The nearly $4 million that has not been recovered was lost in five transfers to the Bank of China HK Ltd. The transfers started on June 23, 2021, with a $336,364 wire transfer and then a second one for the same amount the next day, the lawsuit said.
The biggest wire transfer that has not been recovered was for $930,000 to the same bank on July 6, 2021, according to the lawsuit.
The scheme was discovered on July 15, 2021, one day after a $2.1 million transfer was queued up to go to Singapore. That transfer was successfully recalled, as was one to the Bank of China for $770,500 on July 8.
An internal review of the matter showed fraudsters first logged into the mailbox of Douglas Harrell, the receiver's chief financial officer, on June 17, 2021, from Dubai. Within a few days, the fraudsters faked Harrell's email and started sending orders to transfer the funds.
When a ninth transfer request came through, the assistant controller reached out to Harrell to question the legitimacy of the request, and officials immediately took action to stop as many transfers as they could.
The fraudsters likely focused on Harrell in what is known as a "spear phishing attack." That's when criminals target high-ranking individuals in a corporation or agency rather than trying employees throughout the company.
The receiver said an internal report indicated "a significant possibility exits" that Harrell's "email credentials were compromised via his personal phone or tablet," but how the phishing scheme started is difficult to pinpoint.
Harrell stayed with the receiver for a few months after the cyberattack to help address the matter and then offered to resign and left the agency.
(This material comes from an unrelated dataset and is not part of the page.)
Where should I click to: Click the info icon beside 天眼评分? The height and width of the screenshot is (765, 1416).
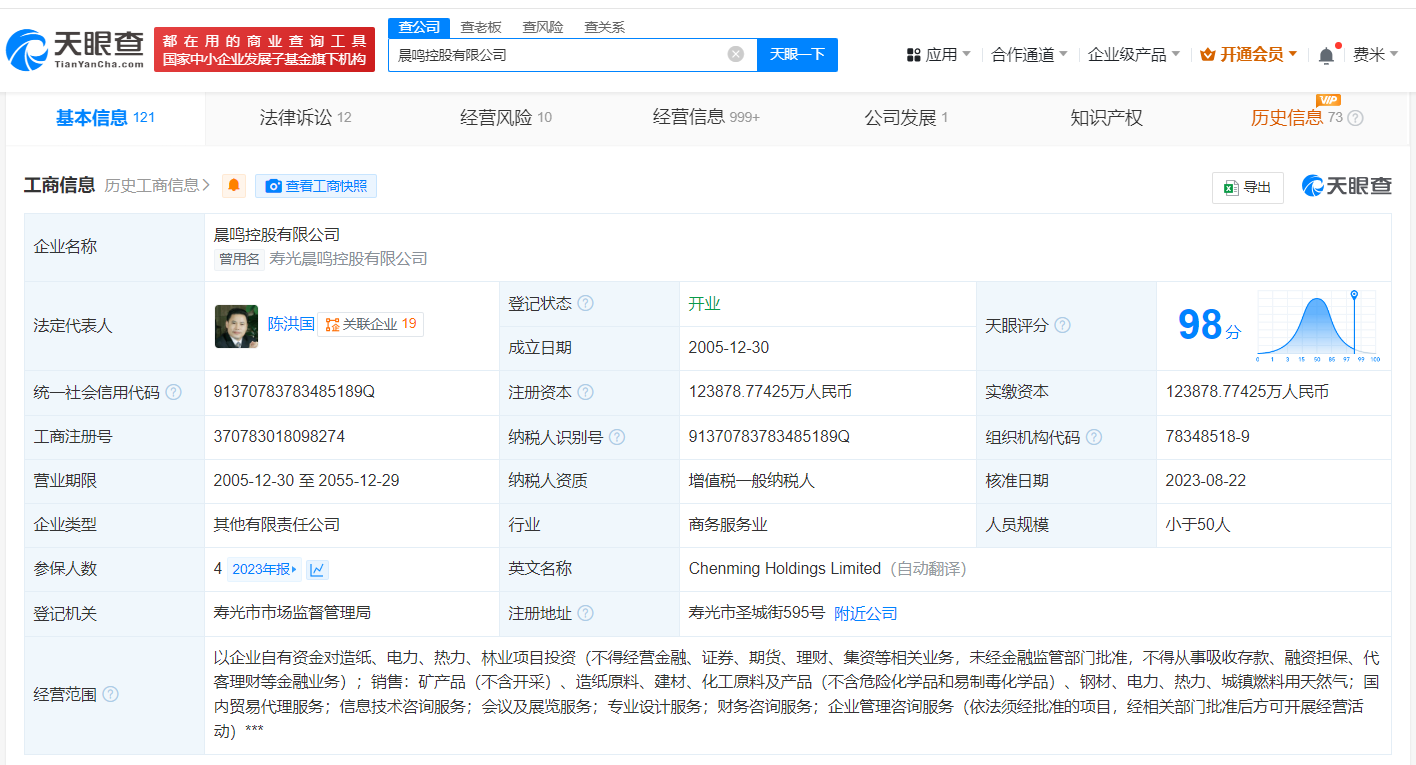1063,325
He had no comment Friday about the lawsuit.
But in an interview last December, Harrell said COVID protocols kept workers away from the office and that prevented the routine face-to-face communication that could have normally stopped the fraudulent activity.
"They controlled my email and gave directions," Harrell said of the cybercriminals. "My folks thought I was directing them to invest in a certain way" - and that his bosses had approved the transactions, he said.
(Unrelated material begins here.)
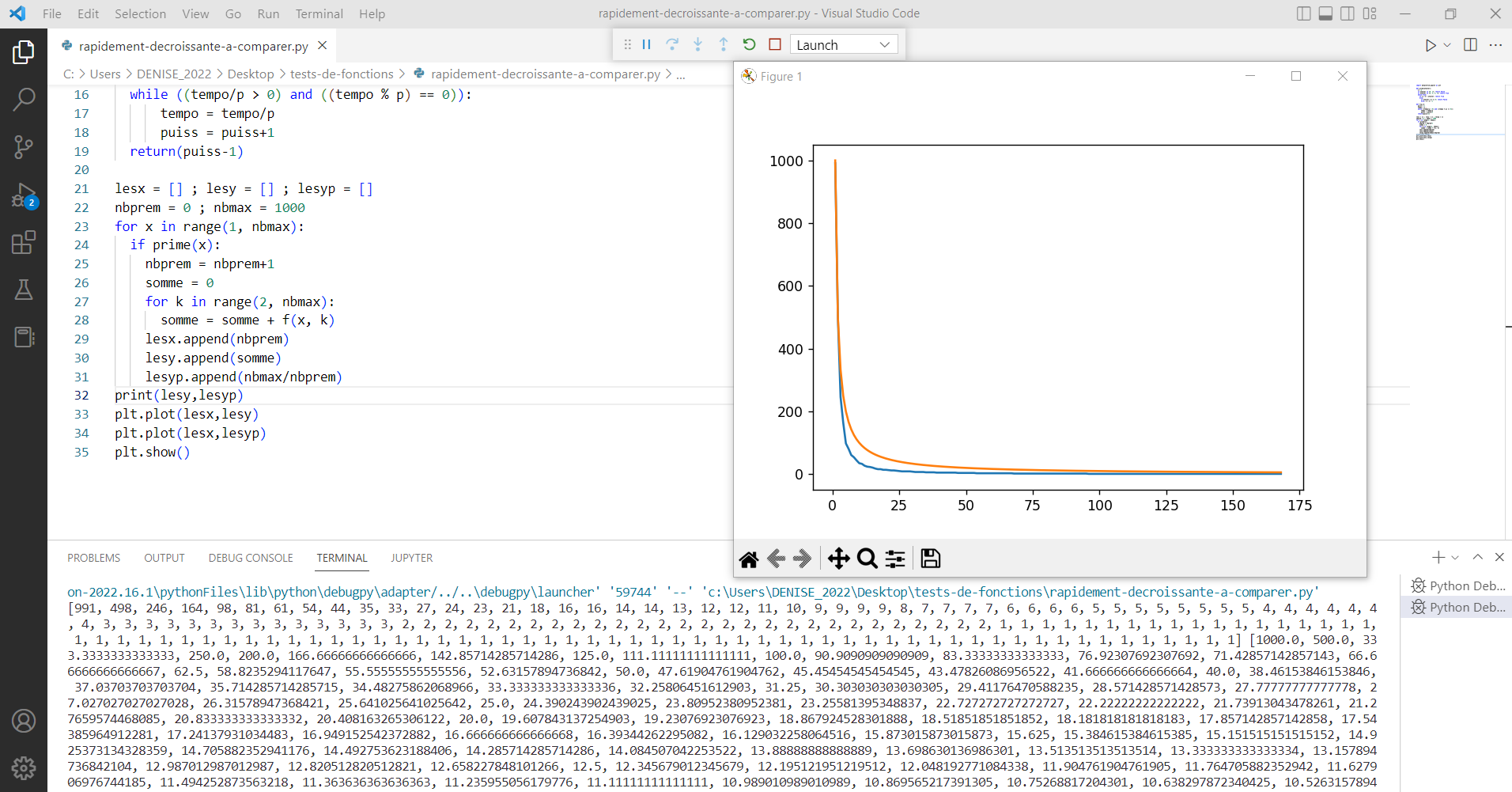Pause the debugger
This screenshot has height=792, width=1512.
pos(647,44)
Harrell said he spotted the wrongful transactions "right away" and "called everybody within two minutes" to address the matter with senior management, including the top technology officials and lawyers.
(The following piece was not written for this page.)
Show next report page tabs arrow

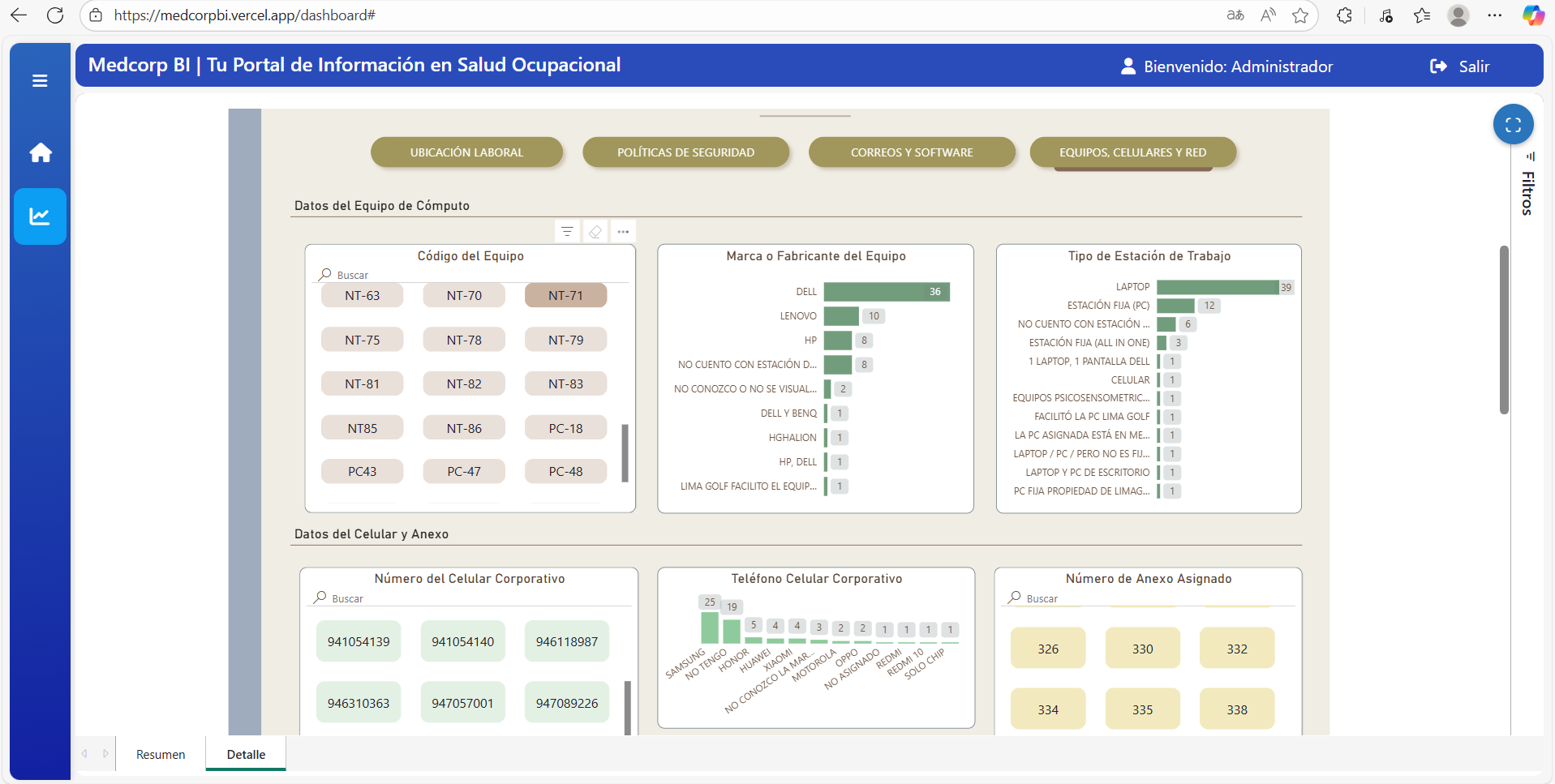point(105,754)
The Hartford, in a response for its affiliated insurers before the suit was filed, noted in a letter to the Office of Special Deputy Receiver that the wire transfer requests were "highly questionable" and violated investment policies.
Further, The Hartford letter stated that adhering to the policies "would likely have prevented the loss."
The Hartford response also noted the receiver's investigation determined the transfers violated policies regulating money transfers that can be made without written approvals and that "prohibit payments of the nature identified in the fraud."
"However, due to a series of oversights, errors and what appears to be disregard of ... policies and procedures" by agency employees, the Hartford letter said, the "controller's office completed the transfers by the fraudsters."
The employees who "made the transfers have indicated that they understood that the transfers were intended to fund investments which they suspected or knew were contrary" to agency policies and procedures but moved the money anyway, the Hartford letter stated.
Buckle Corp. of Jersey City, New Jersey, bought the charter of Gateway Insurance Co. for $4.2 million in 2020 through a court-supervised auction in Cook County, according to Marty Young, Buckle's co-founder and CEO.
The new company did not take over the assets or the liabilities of the Gateway estate, giving a fresh start to the new firm.
As of its Sept. 30 report, company officials said, the new Gateway Insurance Co. has 20,000 to 25,000 customers, across the country, about 2% of them in Illinois.
Only about 100 of the old company's customers are among the current customers in the new company, according to Buckle.